According to the Organisation for Economic Co-operation and Development (OECD), VAT alone now accounts for more than 20% of the total tax revenues in developed countries. The percentage goes up to 25–30% in developing countries.
But it is by analysing the trends in the four major European economies (Germany, France, the UK and Italy), with over 50 years of history in administering the tax, that the enormous growth in popularity of VAT becomes evident.
In the UK, for example, a study published in 2023 by the House of Lords found that in 1973 (its first year of collection), VAT accounted for 6% of central government revenues and 1.7% of GDP. In comparison, in 2022 it accounted for 20% of central government revenue and 7.3% of GDP.
The total VAT take in Europe’s big four economies is about to exceed €1 trillion
In 2023/24 it was the third largest revenue raiser for the UK Treasury, behind income tax and national insurance contributions (NICs), and last year’s NIC cuts mean that VAT may become the second-biggest revenue raiser in the UK this financial year.
Up and up
In fact, while other tax rates have fallen, the standard rates of VAT across Europe have continued to increase from their lows in the late 1970s.
The four European powerhouses in 2013 collected a net combined €538bn in VAT. In 2021 the total was €776bn (up 44%). Considering the levels of inflation experienced in Europe in the past couple of years (when inflation goes up, VAT receipts tend to shoot up too), it is reasonable to assume that the total is about to exceed €1 trillion for the first time.
The UK’s Office of Budget Responsibility has estimated that, on average, every British household now pays more than £6,000 every year in VAT to the Treasury (indirectly, of course, given the nature of the tax, via VAT-registered businesses).
Wider trend
Outside Europe, the past two decades have seen a huge number of countries adopting VAT and to some extent replicating the rules in force in the European Union. Even countries in the Middle East such as the United Arab Emirates and Saudi Arabia have recently introduced VAT, with Saudi Arabia tripling its standard rate from 5% to 15% in 2020.

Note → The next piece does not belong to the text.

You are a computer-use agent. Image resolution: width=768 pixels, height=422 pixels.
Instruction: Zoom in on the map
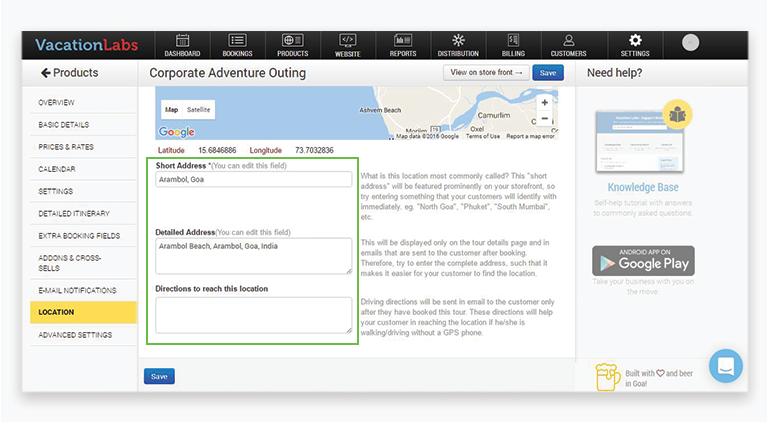pyautogui.click(x=544, y=102)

According to a recent OECD study, the number of countries around the world that levy an indirect tax on the value added at each stage of production and distribution of goods and services, which is then passed along and ultimately paid by the end consumer, has grown from 50 in 1990 to 174 in 2022.
All but one of the OECD countries now have VAT or goods and services tax (GST), the exception being the US.
A simpler-sounding tax like a purchase tax is much more open to abuse
VAT’s many hooks
So why do governments love VAT so much? An analysis by the UK’s Institute for Fiscal Studies published last year, on the 50th anniversary of the introduction of VAT in the UK, provides a clear and concise answer: ‘VAT is in effect imposed on the value of the final product but is collected in small chunks from each link in the supply chain. So even if one firm in the chain tries to evade it, most of it should still get paid.
‘By contrast a simpler-sounding tax like a purchase tax, which just adds on tax at the point at which a good is sold to the final consumer, is much more open to abuse. That’s why VAT is so popular among revenue authorities around the world.’